2 First is a school vouchers program. I am working on writing this up for the Soutehast and am getting information to do it but that is only a midway point... the goal is not to give power to regions but to parents and students and I want to pursue this at a national level. There is bloat in public universties  and I will examine the best way to go about this nationally but that will be my priority. Second will be to take a look at the structure of the military and if need be revise that- it is an issue I have experience with and I went thru and updated the Southeast militia act to account for salaries, costs, and expand veterans access to benefits.
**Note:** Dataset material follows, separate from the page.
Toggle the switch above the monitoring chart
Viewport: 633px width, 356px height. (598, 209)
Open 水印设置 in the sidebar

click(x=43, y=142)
I will do the same thing in the Senate if elected.  I will have more  items if I get voted in but you asked for priorities- there they are

3 Judging by last election it is pretty evenby party but over all I believe the entire board skews to the left... even most members of my party on here are more centrist or libertarian then conservative. I reckon I'd be the most conserviatve member of the Senate maybe alongside TJ in Cleve, but that would sure make for some fiery debates!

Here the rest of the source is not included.